Indeed, Fund Business is aware of at least one superfund that is refusing to deal with banks that cannot ensure all trades are executed locally. However, that approach doesn’t work for all funds, not least because at present, the infrastructure and liquidity is simply not there.
While liquidity for developed market pairs is typically more than adequate, once you move outside of G10 currencies, spreads start to widen significantly.
“From an FX swap point of view, with the exception of perhaps the Scandinavian currencies you can do any G10 pair in Australia without any concern, but there are other pairs that you just cannot do without having an impact,” Andrew Fielding, Manager Dealing and Execution at AustralianSuper in London told Fund Business.
AustralianSuper has been running a London dealing desk since the latter half of 2019. While managing the FITO implications has been a major consideration from the get-go, tax is one of many aspects that determines where trades are executed and best execution comes first, Fielding said.
“Best execution comes first at all times. Outside of that, our approach is that we control what we can to reduce the risk of losing the offset, for example by managing the timing and location of FX rolls. Like most superfunds, Aussie dollars make up the largest part of our roll book, so unless there is a really good reason to trade from the UK, we will try to roll all of our Aussie, Asian and Kiwi books in Australia. You are talking 90-95% of rolls, which goes a long way,” Fielding said.
Fielding said that with respect to other trades – such as rebalancing orders or active FX orders – timing of order receipt is outside of the team’s immediate control. However, best execution remains the first priority.
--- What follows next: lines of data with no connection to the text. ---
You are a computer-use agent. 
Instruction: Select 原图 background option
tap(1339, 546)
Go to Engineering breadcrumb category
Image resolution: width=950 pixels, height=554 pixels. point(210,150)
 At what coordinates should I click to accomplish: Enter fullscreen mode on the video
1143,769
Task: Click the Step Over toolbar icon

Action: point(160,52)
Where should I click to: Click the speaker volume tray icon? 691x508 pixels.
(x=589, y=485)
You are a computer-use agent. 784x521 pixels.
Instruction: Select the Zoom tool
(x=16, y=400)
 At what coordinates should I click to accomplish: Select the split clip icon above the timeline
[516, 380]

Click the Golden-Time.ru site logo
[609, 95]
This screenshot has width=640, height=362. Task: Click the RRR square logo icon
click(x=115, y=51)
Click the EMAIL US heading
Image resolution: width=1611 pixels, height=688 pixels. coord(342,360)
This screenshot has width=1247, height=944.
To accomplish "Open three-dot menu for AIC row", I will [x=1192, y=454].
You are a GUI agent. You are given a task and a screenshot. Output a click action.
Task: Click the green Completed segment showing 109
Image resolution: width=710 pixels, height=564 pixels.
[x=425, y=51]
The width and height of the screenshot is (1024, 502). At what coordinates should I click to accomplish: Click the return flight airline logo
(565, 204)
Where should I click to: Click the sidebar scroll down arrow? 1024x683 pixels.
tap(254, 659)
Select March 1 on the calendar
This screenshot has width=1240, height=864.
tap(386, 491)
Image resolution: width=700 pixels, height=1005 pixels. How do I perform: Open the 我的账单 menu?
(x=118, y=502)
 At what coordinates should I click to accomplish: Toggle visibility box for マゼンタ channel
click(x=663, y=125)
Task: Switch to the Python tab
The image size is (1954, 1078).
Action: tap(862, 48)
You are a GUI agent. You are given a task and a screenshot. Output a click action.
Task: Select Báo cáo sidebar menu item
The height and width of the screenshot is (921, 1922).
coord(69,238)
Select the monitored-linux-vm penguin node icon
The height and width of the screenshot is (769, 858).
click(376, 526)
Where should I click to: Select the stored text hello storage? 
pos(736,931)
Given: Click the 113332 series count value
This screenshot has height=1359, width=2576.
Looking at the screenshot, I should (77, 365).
“You have to be cognisant of the market levels, the size of the trade, expected transaction costs, news/data releases, appropriate liquidity periods etc, as well as any direction from the relevant portfolio manager. This all leads to a better result for our members and the market place. As a trading desk, even though we trade 24 hours a day across all asset classes, some of our orders are not received on this desk until 8 or 9am UK time. If we could only trade with a bank’s desk out of Australia, those trades would have to sit on our order book for half a day or more, waiting for those domestic desks to reopen the next day. By that point, it’s likely the markets will have moved, the exposure calculations will need to be re-run etc, all this and more needs to be factor in,” he said.
While there will certainly be a role for offshore desks, the growing focus on tax will likely pose a challenge for global banks keen to attract flow. While some have deemed the ATO’s tax source interpretation “controversial” and have suggested that considering the location of the ISDA Master Agreement as the source would be a more efficient way of managing the issue, the ATO itself has indicated it will not be changing its interpretation – which indeed, has been amended a few times already.
“While the source of income in this context will always depend on the particular facts and circumstances, the place where each foreign currency hedging contract is formed, is the most important element in determining the source of any resulting foreign currency hedging gain. A contract is formed where the communication of the acceptance is received. This is a matter of contract law and further explained in TR 2014/7 – Income tax: foreign currency hedging transactions – applying the foreign income tax offset limit under section 770-75 of the Income Tax Assessment Act 1997,” a spokesperson for the ATO told Fund Business.
That leaves the ball in the court of the banks. “If the banks value the flow, and they value the fact that others may join, we’ll probably see a few more night desks emerge in Australia,” Fielding said.
*Williams left Parametric on February 26, 2021 and will be taking a sabbatical.